Often, a correlation is found (with a magnitude possibly dependent on the study design) between not only the estimates of the equilibration rate and potency parameters themselves but also between their associated ηs, such that the maximum achieved effect across the population remains relatively the same, a phenomenon for which no explanation exists at present. Taking into account such correlations in the covariance matrix, however, could increase the accuracy of prediction intervals considerably.

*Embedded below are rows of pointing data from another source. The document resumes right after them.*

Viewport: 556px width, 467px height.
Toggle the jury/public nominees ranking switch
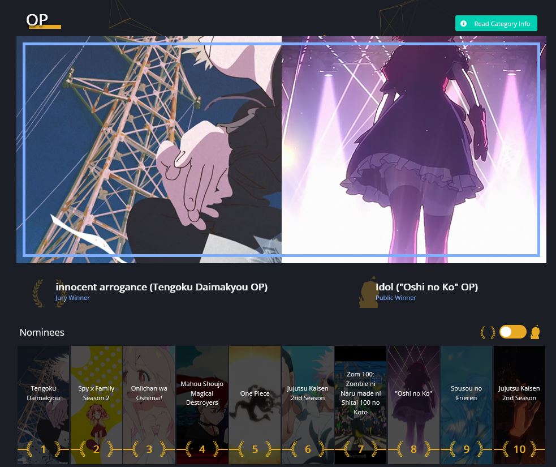(x=512, y=332)
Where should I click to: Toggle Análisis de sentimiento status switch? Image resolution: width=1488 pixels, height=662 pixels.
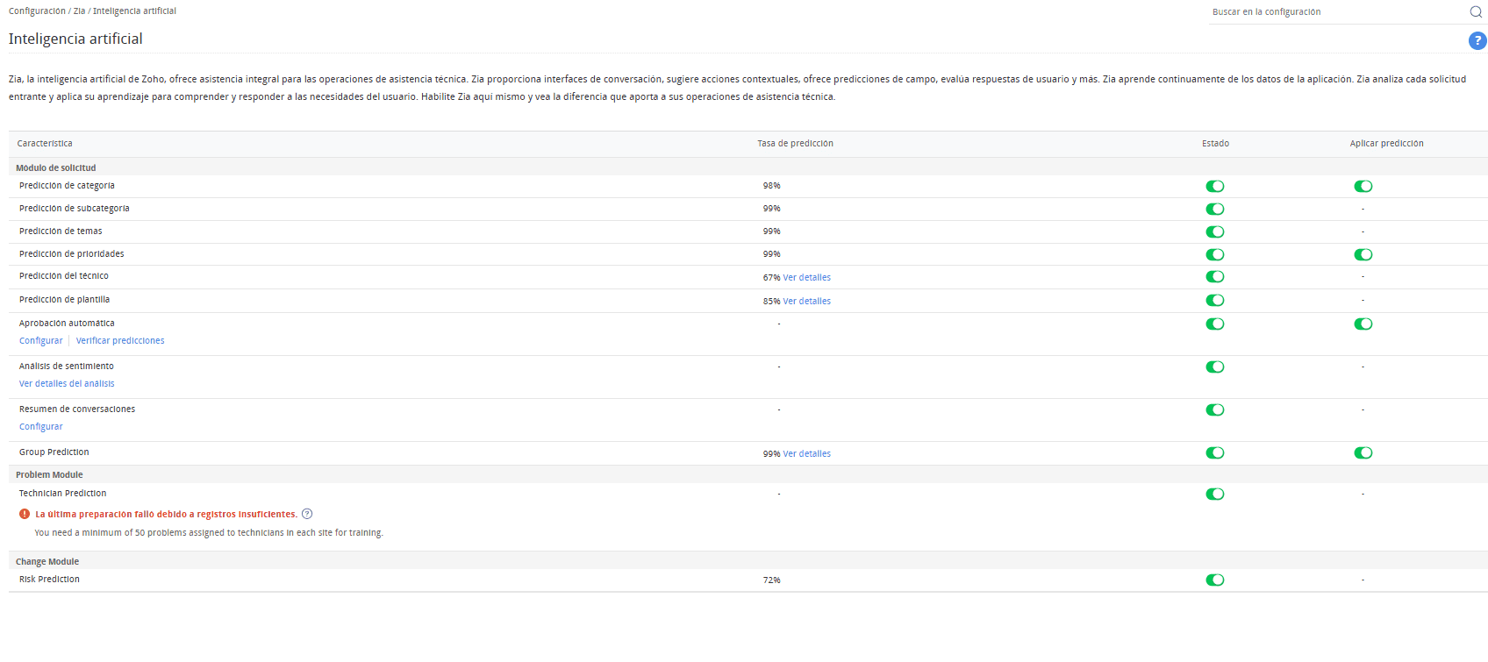pyautogui.click(x=1214, y=367)
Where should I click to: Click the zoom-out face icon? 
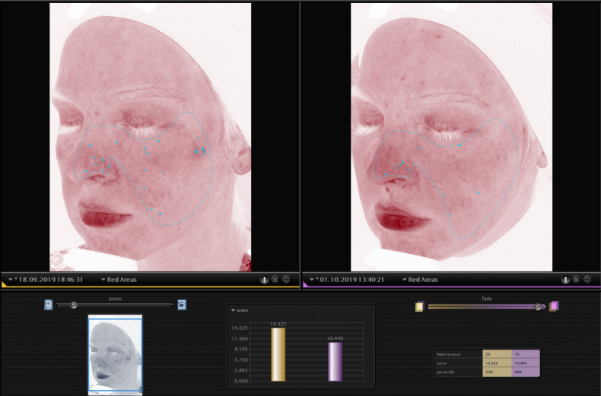(48, 305)
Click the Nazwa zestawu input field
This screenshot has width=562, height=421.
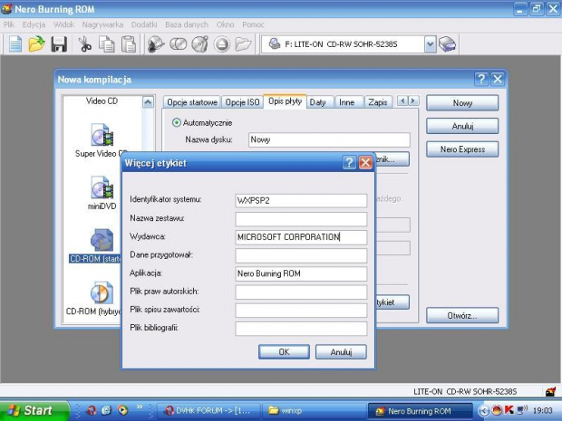click(301, 219)
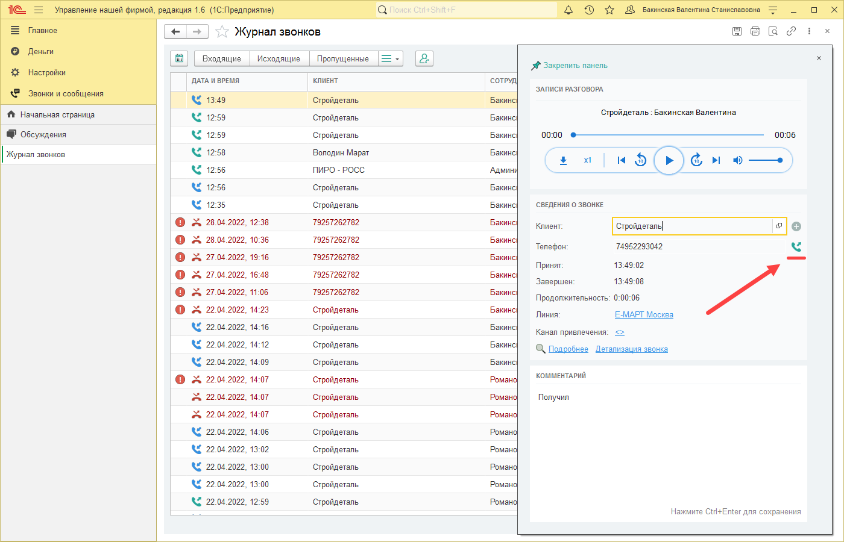Click the green call phone icon
844x542 pixels.
[796, 246]
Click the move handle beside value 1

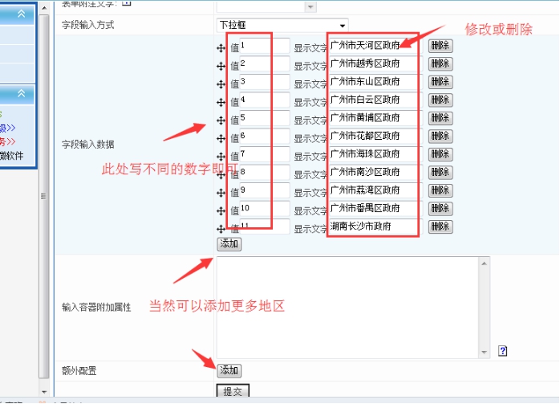221,47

Finally, when the information in the data has been optimally captured in estimates of the structural and variability parameters, it is possible to combine such information from a collection of studies (rather than analyzing the whole set of data) using Bayesian methods.

Bayesian Forecasting

Some anesthesiology articles on population modeling3,7,16,58-60 discussed the possibilities of Bayesian forecasting based on the article by Sheiner et al.61 When a population model is available, the PK/PD model of an unstudied patient can be updated from measurements as they become available using Bayesian methods. Two articles evaluate the possible usefulness of such procedures, 1 on predicting individual alfentanil PKs and 1 on predicting bupivacaine (a drug for spinal or epidural) analgesia. First,58 it was found that knowing only 1 drug concentration (taken at an appropriate instant) of the patient under study substantially improved the prediction of that individual’s PKs. One measurement may provide more information than all of the relevant covariates available61 (but exploring covariates of course provides information on the underlying mechanisms). Second,60 it was found that the coefficient of correlation between the Bayesian predictions and the measurements of the level of bupivacaine analgesia improved from 0.5 (no knowledge) to 0.7 (30 to 60 minutes of information) to 0.9 (all data). Models that can be “individualized” on-line are useful for target-controlled infusion devices (when the blood concentrations of the administered can be measured on-line) or for more complicated control systems,2,20,62 possibly without knowing blood concentrations.63

Conclusion

During the last twenty years, MEM has been applied to the PKs and PDs of a variety of anesthetics, including their interactions; important covariates have been detected, and residual interindividual variability has been quantified. The knowledge obtained can be, and is being, incorporated in concentration or effect target-controlled infusion devices that assist the anesthesiologist in optimizing the balance between desired effects and side effects. To obtain a high reliability of such devices, the underlying model parameters have to be as accurate as possible. Furthermore, because interindividual variability is large even when covariates are taken into account, the mechanisms responsible need to be elucidated so that novel drugs can be developed with a high predictability. Finally, the likelihood of adequate anesthesia can be maximized by Bayesian incorporation of information acquired on-line in the operating room.